● **DATA TO EXAMINE**
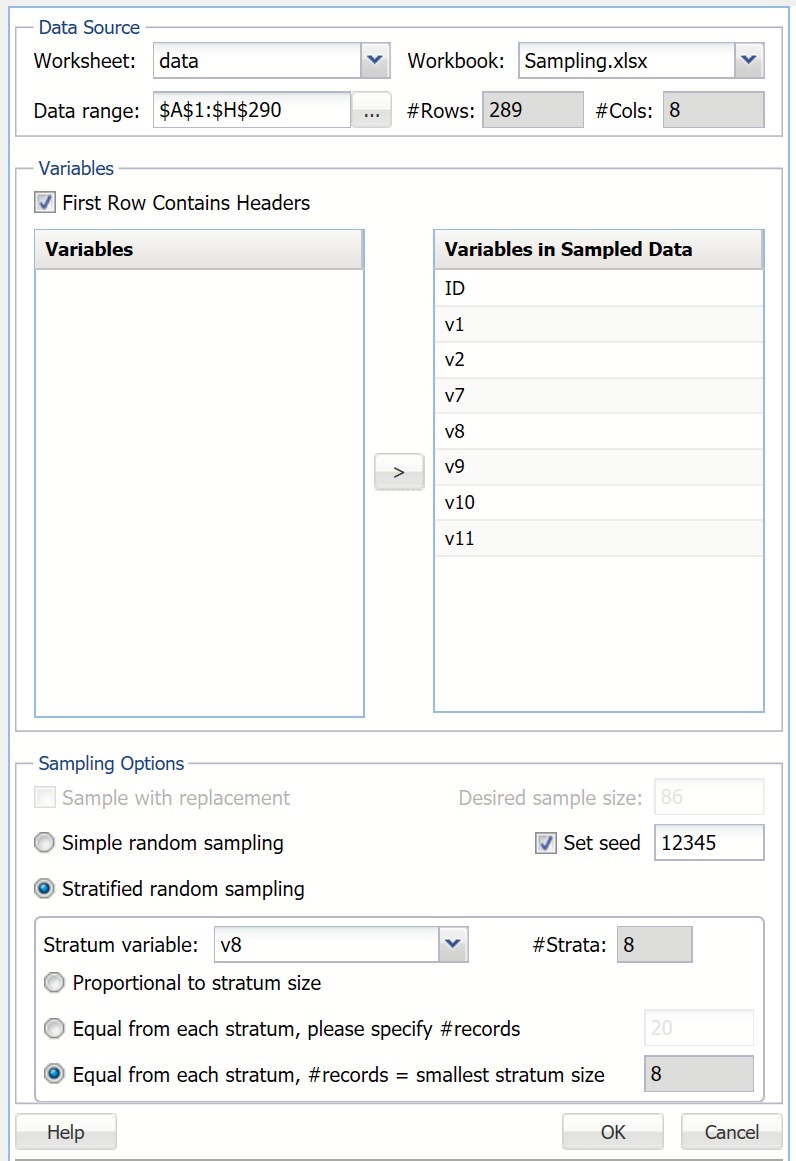Viewport: 796px width, 1161px height.
Task: Expand the Workbook dropdown list
Action: 748,61
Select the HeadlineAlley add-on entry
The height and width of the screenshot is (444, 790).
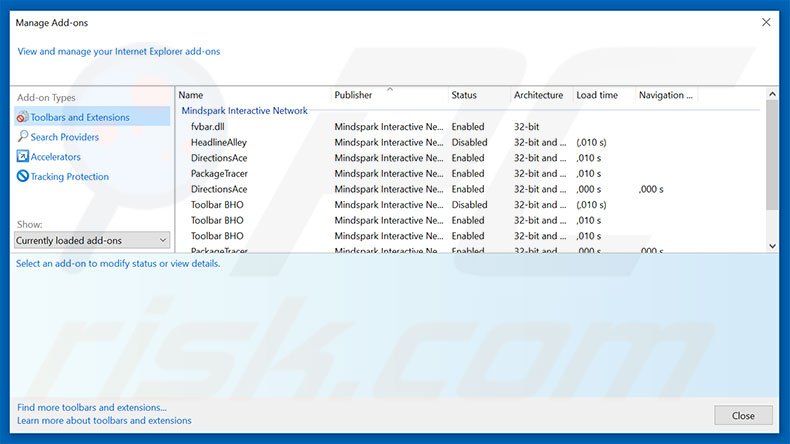click(x=218, y=142)
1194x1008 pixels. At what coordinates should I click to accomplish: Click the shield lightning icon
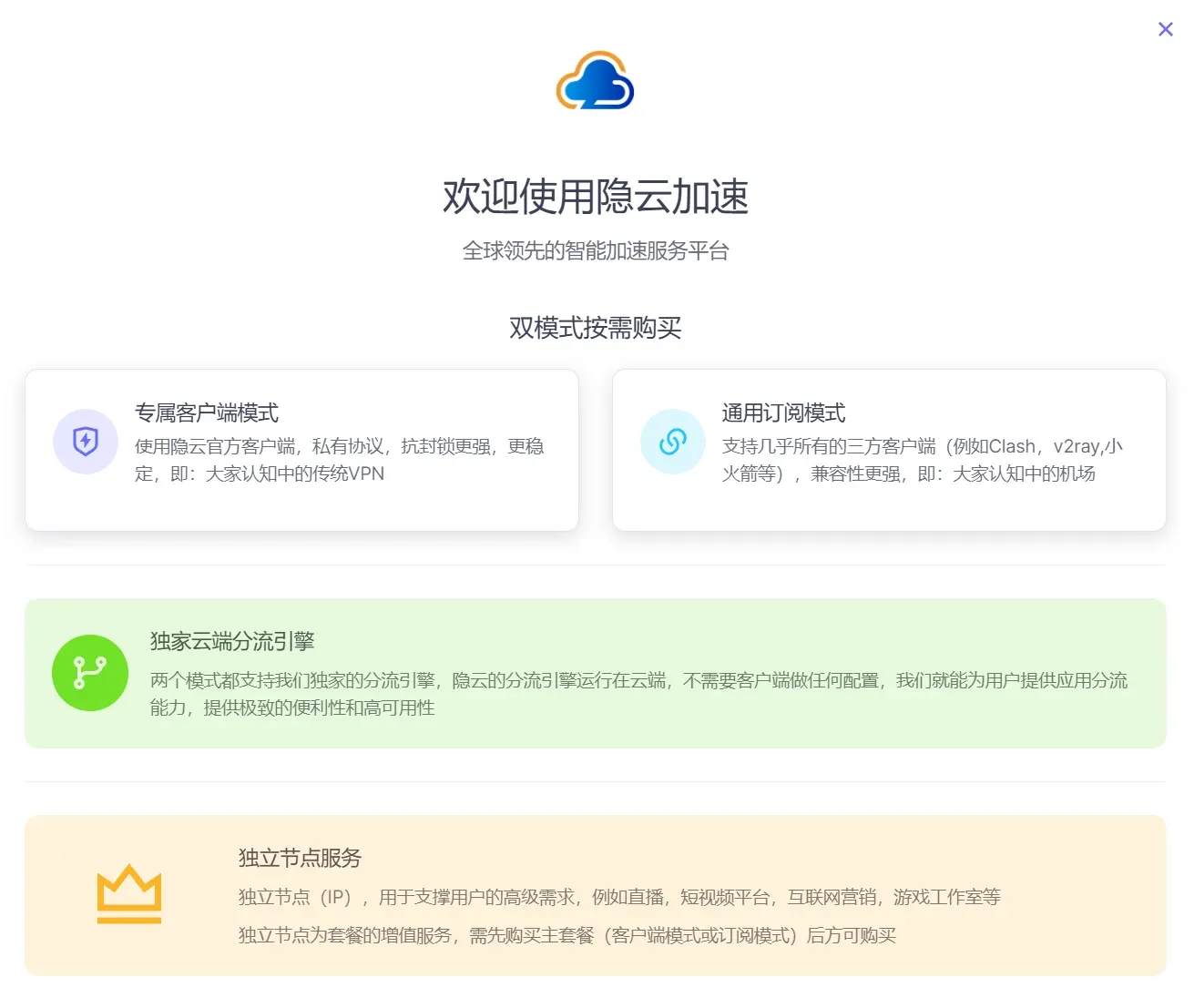[x=86, y=442]
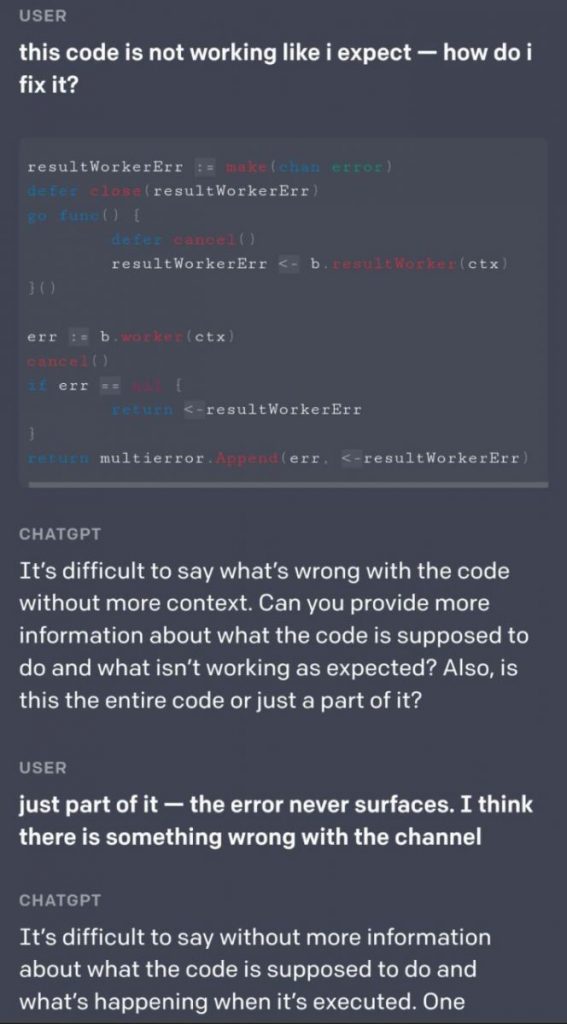This screenshot has width=567, height=1024.
Task: Click the 'if err == nil {' code line
Action: click(104, 385)
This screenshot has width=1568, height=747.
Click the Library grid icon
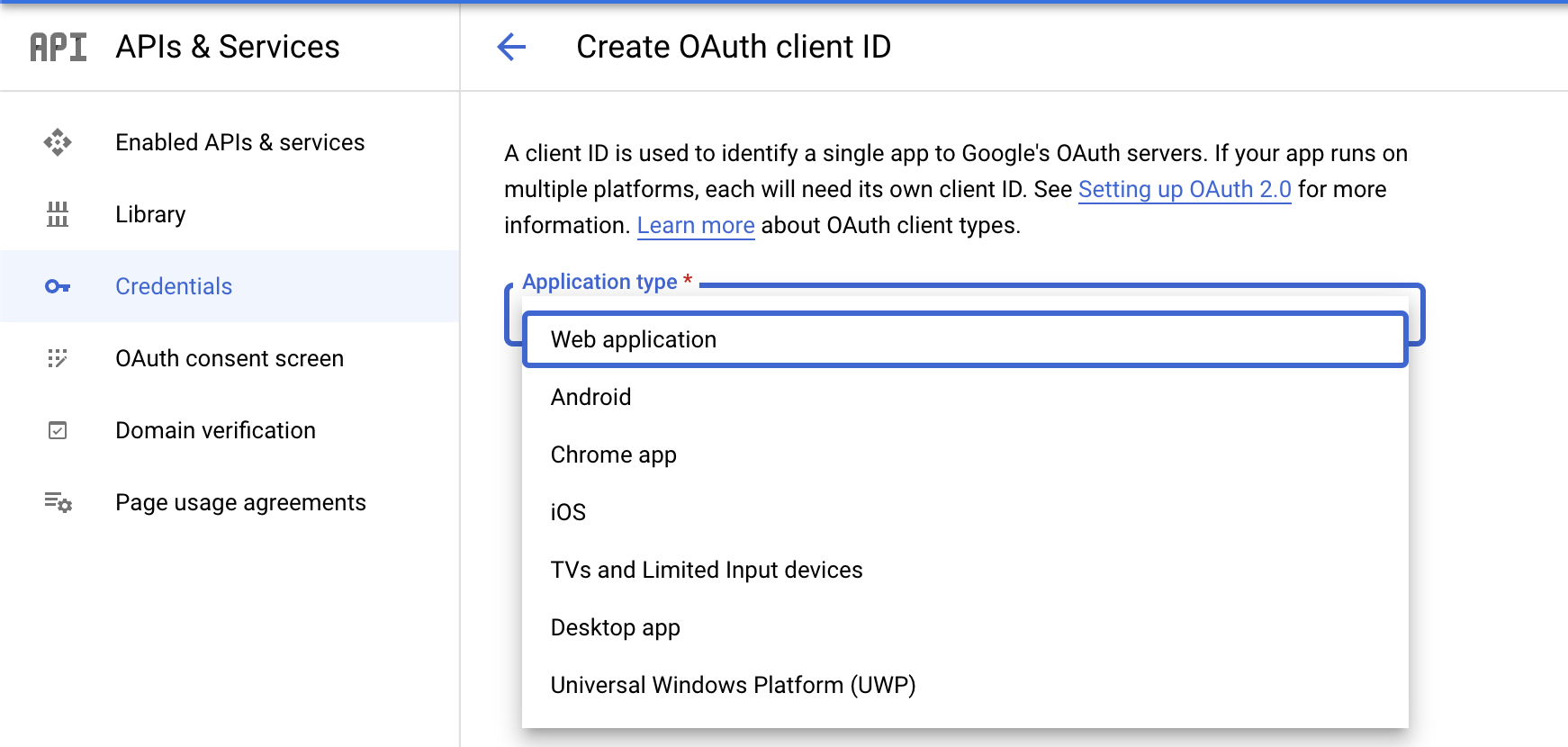[58, 214]
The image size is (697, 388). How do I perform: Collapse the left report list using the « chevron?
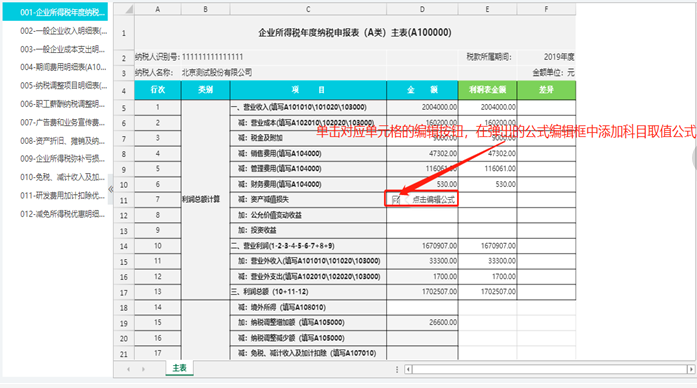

● **WORK INSTRUCTION**
Transcribe, word for word, the line holding "Click the Library grid icon" and all lines after it in the entries above, ending with the last. Only those lines; no pictures.

● **THE COMPLETED TASK**
Click the Library grid icon
[58, 214]
The image size is (697, 388). How do I perform: Collapse the left report list using the « chevron?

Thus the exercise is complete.